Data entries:
-- BEGIN --

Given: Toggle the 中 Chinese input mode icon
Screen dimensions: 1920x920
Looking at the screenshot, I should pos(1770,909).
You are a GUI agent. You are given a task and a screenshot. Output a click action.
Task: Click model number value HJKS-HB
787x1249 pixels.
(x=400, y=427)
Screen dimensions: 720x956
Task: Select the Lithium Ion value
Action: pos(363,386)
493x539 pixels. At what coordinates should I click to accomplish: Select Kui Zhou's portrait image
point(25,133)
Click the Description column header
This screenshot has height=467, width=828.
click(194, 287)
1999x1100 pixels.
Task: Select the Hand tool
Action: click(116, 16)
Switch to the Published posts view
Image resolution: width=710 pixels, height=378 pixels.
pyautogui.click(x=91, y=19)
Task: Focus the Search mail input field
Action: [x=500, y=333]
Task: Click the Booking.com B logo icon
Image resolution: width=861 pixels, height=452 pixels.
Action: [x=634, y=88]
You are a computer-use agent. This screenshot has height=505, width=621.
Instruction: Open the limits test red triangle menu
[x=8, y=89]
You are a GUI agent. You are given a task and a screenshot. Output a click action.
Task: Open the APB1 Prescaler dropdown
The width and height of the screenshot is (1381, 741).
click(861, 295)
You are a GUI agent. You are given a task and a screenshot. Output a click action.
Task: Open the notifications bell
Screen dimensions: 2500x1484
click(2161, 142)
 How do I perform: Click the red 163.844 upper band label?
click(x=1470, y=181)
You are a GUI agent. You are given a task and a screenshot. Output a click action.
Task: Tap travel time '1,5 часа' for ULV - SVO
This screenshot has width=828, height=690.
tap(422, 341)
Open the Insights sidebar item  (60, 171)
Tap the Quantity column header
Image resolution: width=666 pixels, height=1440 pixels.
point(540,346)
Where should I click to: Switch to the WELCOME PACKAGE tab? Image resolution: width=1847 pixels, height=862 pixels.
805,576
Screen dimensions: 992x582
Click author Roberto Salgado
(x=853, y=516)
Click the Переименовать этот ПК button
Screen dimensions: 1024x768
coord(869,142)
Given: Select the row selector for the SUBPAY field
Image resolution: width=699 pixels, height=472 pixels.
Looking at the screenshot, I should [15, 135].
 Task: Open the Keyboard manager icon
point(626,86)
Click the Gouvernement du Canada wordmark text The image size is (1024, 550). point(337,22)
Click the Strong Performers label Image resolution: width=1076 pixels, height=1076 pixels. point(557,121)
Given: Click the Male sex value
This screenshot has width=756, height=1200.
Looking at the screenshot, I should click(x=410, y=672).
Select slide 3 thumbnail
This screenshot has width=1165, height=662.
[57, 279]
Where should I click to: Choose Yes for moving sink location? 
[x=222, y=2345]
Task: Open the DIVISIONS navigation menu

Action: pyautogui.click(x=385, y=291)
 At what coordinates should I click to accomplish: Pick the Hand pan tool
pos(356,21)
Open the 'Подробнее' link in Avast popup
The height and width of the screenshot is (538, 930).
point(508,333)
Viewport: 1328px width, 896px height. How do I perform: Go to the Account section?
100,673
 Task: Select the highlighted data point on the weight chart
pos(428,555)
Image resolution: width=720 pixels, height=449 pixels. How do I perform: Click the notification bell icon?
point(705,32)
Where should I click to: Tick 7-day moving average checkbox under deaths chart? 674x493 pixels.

-- END --

Copy out the part of the data above that opens with the line containing "Click the Gouvernement" and closes with the line containing "Action: pyautogui.click(x=385, y=291)", both lines included, with nothing changed.

Click the Gouvernement du Canada wordmark text The image size is (1024, 550). point(337,22)
Click the Strong Performers label Image resolution: width=1076 pixels, height=1076 pixels. point(557,121)
Given: Click the Male sex value
This screenshot has width=756, height=1200.
Looking at the screenshot, I should click(x=410, y=672).
Select slide 3 thumbnail
This screenshot has width=1165, height=662.
[57, 279]
Where should I click to: Choose Yes for moving sink location? 
[x=222, y=2345]
Task: Open the DIVISIONS navigation menu

Action: pyautogui.click(x=385, y=291)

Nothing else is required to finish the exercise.